I have some problems when I prove "For a planar graph $$G$$ and $$\deg(v) = 3$$ for any vertex $$v$$, there is a face with at most $$5$$ edges". I want to prove with contradiction.
Suppose that every face has more than $$5$$ edges.
Then $$2e > 5r$$ ($$e$$ is the number of edges and $$r$$ is the number of faces) because each edge occurs on the boundary of a face exactly twice.
Also, I can get $$2e = 3v$$. (for every edges has $$2$$ vertices)
So we have $$3v > 5r$$.
Then, with Euler's formular: $$r = e - v + 1$$, and $$2e = 3r, 3v > 5r$$ we can get $$r > 20$$.

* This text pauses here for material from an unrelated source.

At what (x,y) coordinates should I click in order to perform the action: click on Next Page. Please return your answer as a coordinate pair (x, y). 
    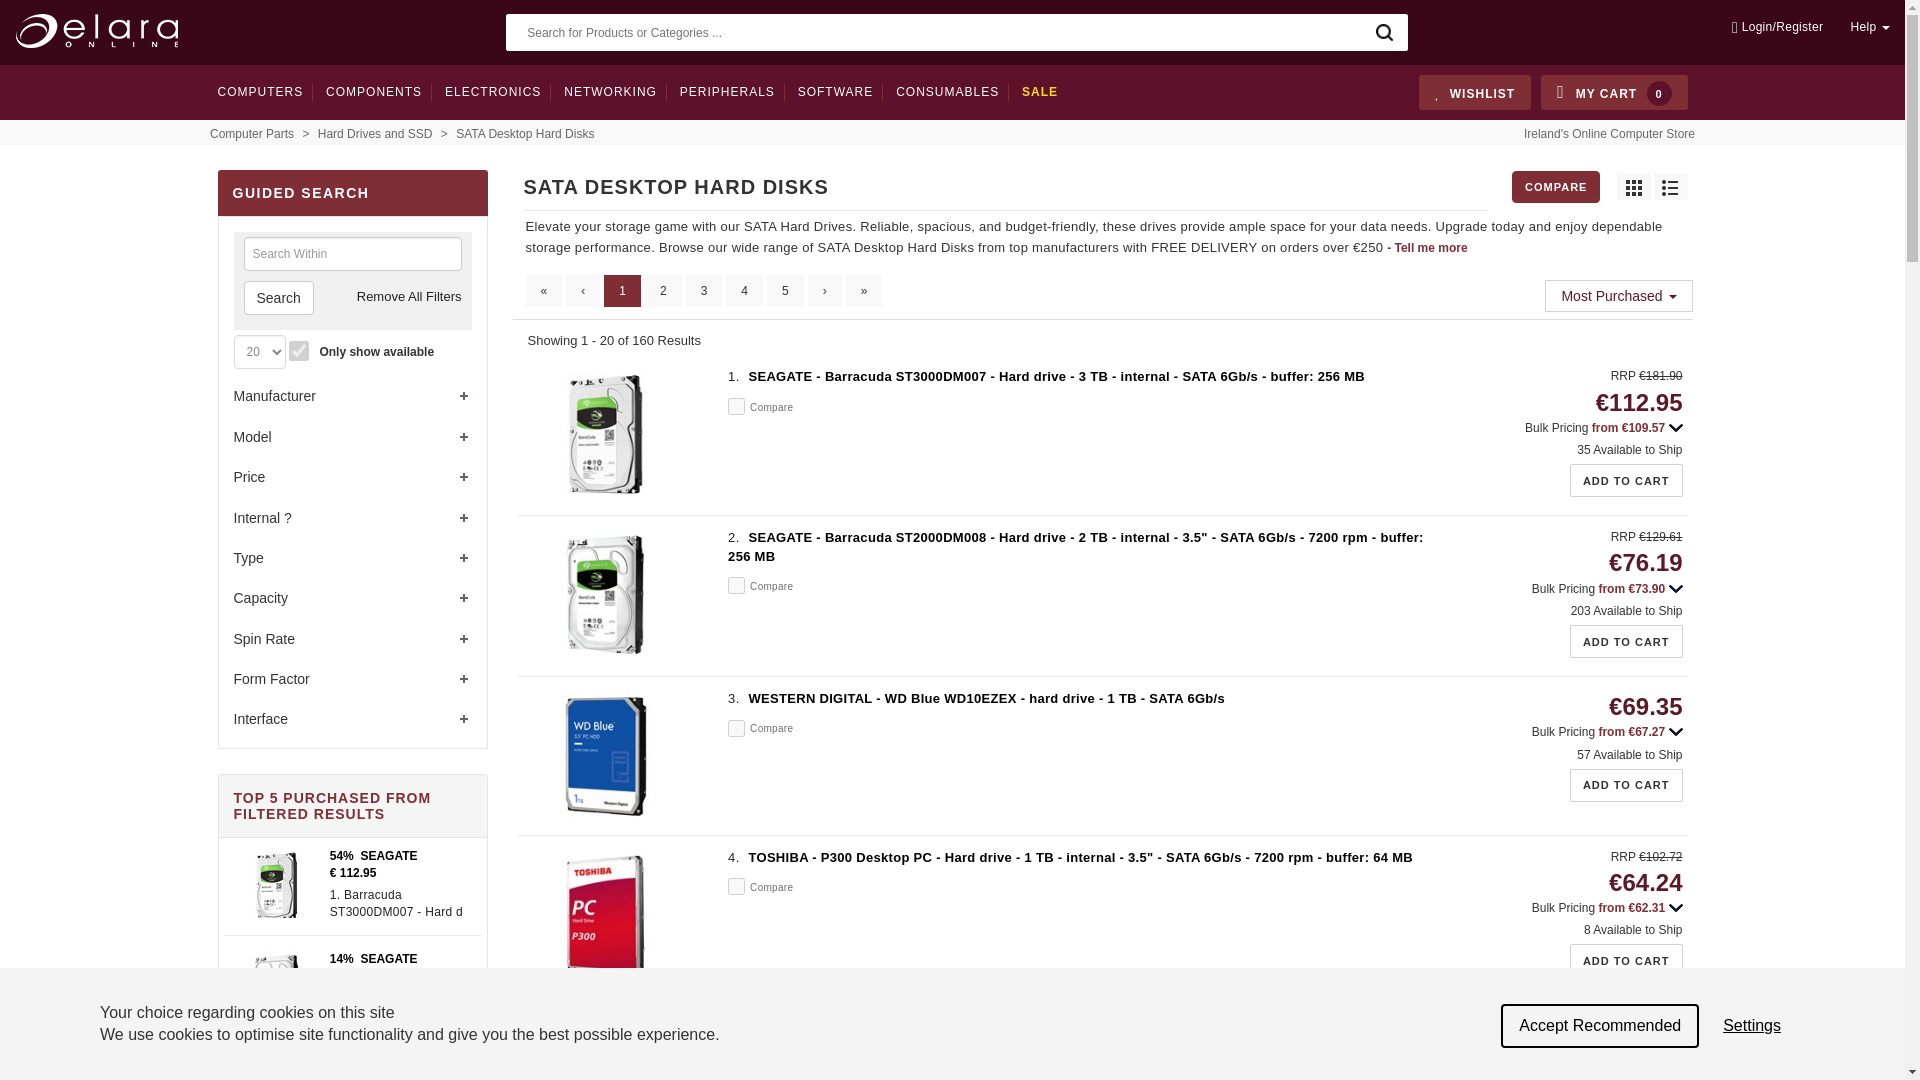
    Looking at the image, I should click on (825, 290).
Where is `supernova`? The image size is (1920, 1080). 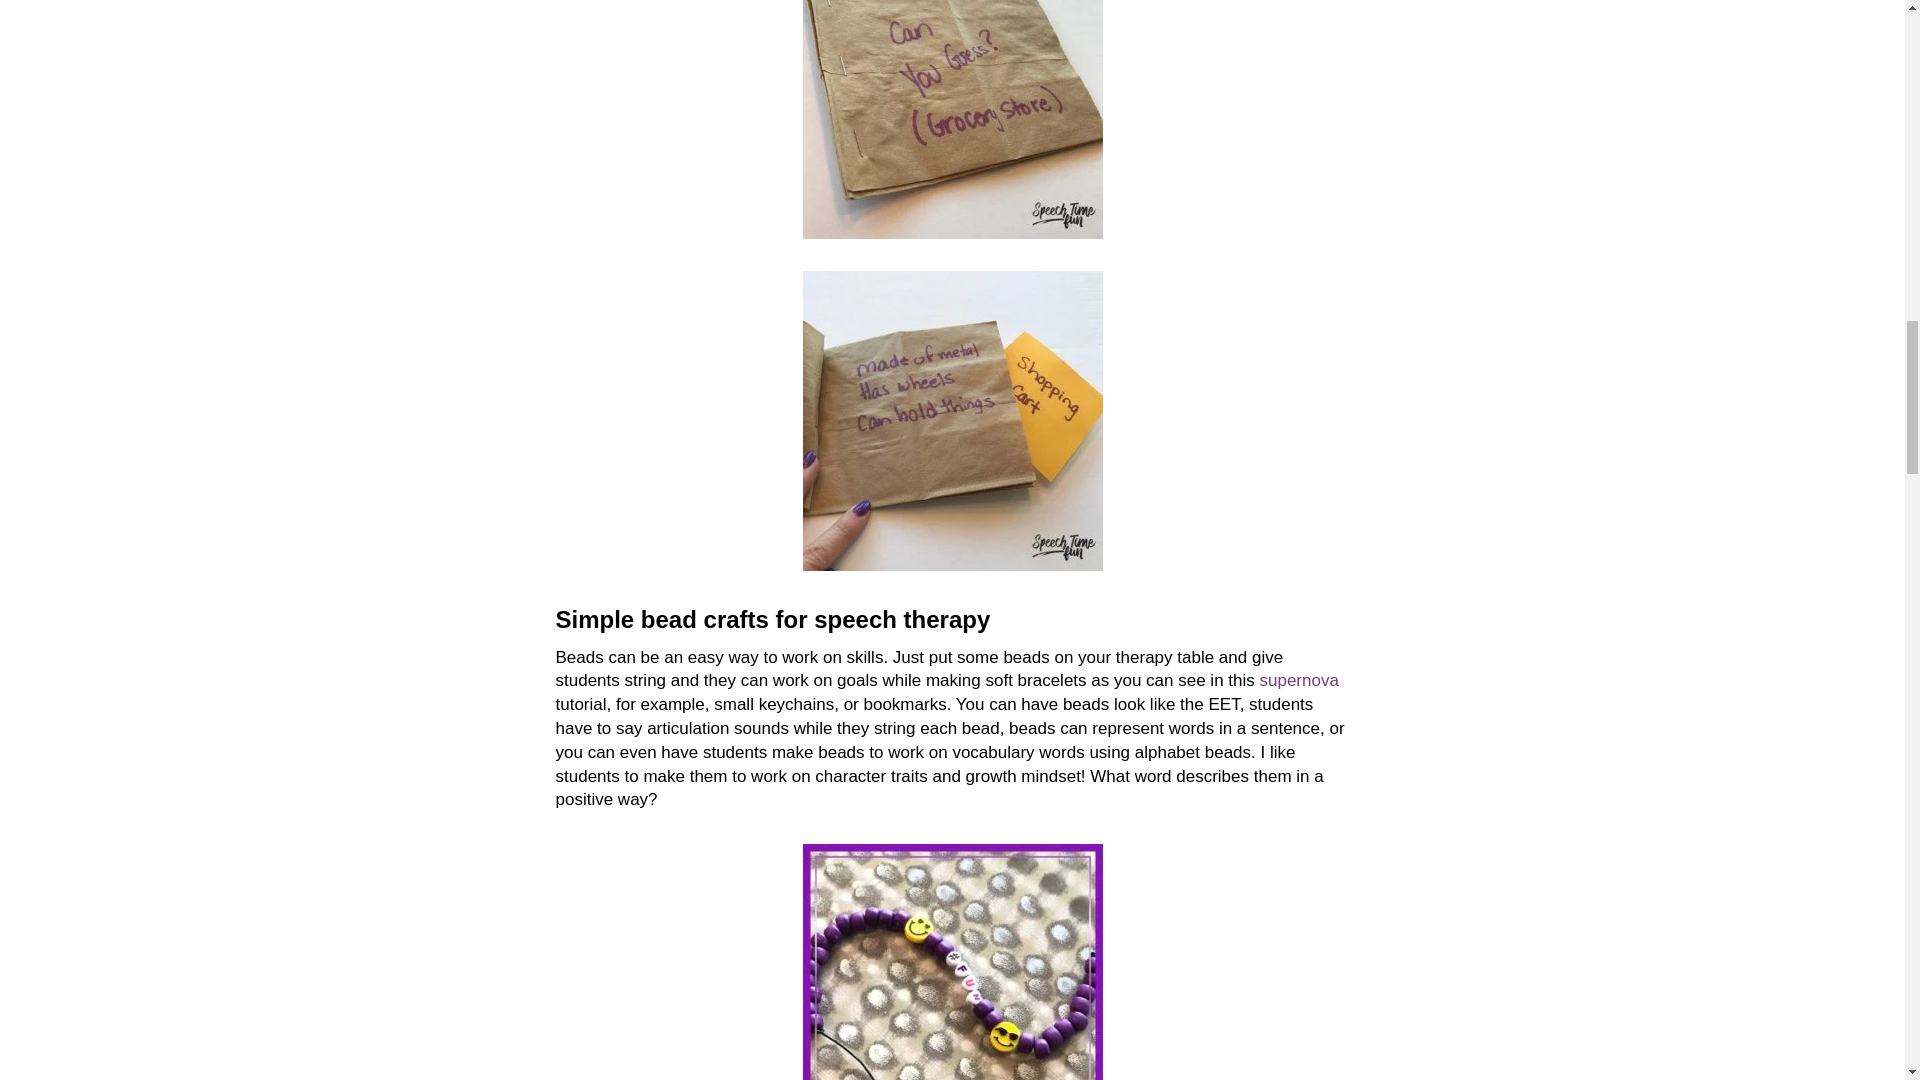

• Instead of $2e>5r$, you may get more mileage out of $2e\ge6r$. Jun 10, 2020 at 12:25
If $$G = (V, E)$$ is a planar graph with $$|E|\geq g$$ and no cycle of length $$< g$$, then $$e \leq \frac{g}{g − 2}(v − 2)$$. This is a standard generalisation of the result $$e \leq 3v-6$$ which can be proved easily.
In this problem $$g=6$$, so we get $$e \leq \frac{3}{2}(v-2)$$, but since all vertices have degree $$3$$, number of edges is exactly equal to $$\frac{3v}{2}$$, hence a contradiction. Hence the graph must have a face with at most 5 edges.